■ Listed records
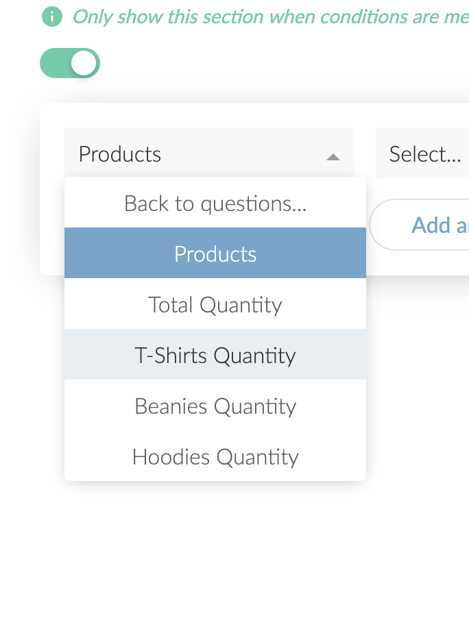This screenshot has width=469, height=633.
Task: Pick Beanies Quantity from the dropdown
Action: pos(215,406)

---

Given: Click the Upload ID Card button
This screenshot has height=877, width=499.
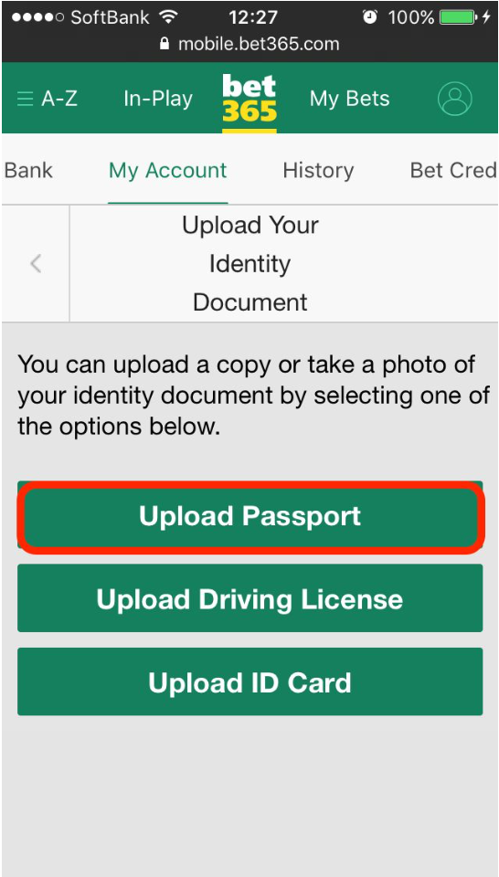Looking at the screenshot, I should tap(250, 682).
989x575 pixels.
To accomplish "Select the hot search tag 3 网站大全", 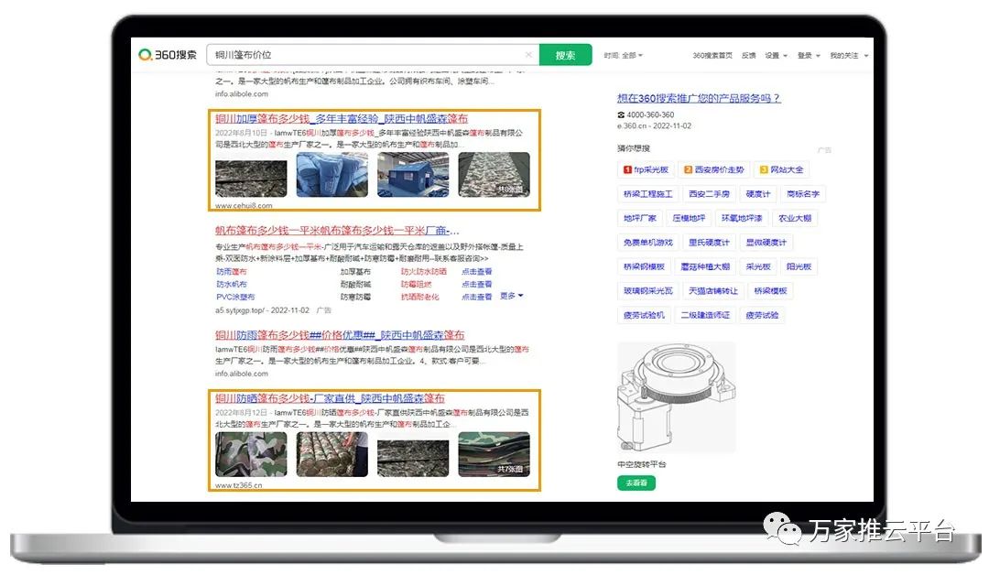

■ About this task
In the records above, everything from the line with "989x575 pixels." down to the line with "the hot search" is to be set down exactly, both ends included, with no pictures and no other lines.

■ Task result
989x575 pixels.
To accomplish "Select the hot search tag 3 网站大全", 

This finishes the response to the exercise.